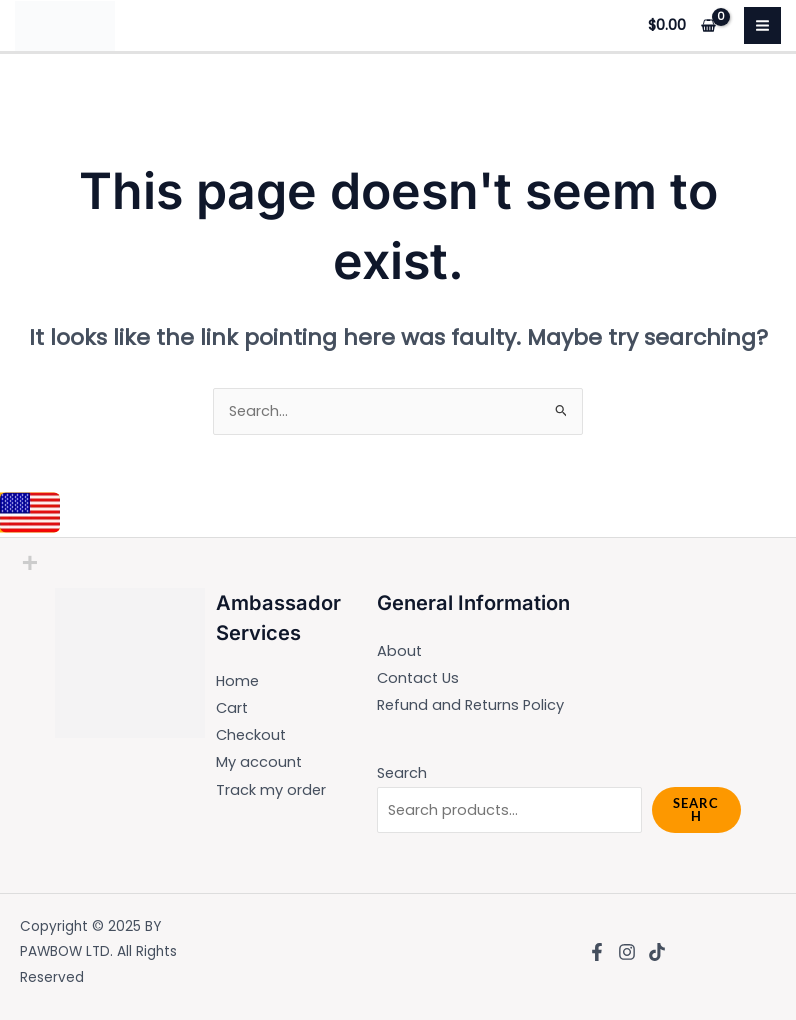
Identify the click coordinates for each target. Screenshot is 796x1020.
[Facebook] (597, 952)
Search (402, 773)
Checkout (251, 735)
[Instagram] (627, 952)
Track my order (271, 790)
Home (237, 681)
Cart (232, 708)
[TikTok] (657, 952)
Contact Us (418, 678)
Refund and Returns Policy (470, 705)
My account (259, 762)
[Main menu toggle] (762, 25)
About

※

■ Task statement:
Return every line of the items above word for word, leaving out the pictures.

■ Finished answer:
Identify the click coordinates for each target. Screenshot is 796x1020.
[Facebook] (597, 952)
Search (402, 773)
Checkout (251, 735)
[Instagram] (627, 952)
Track my order (271, 790)
Home (237, 681)
Cart (232, 708)
[TikTok] (657, 952)
Contact Us (418, 678)
Refund and Returns Policy (470, 705)
My account (259, 762)
[Main menu toggle] (762, 25)
About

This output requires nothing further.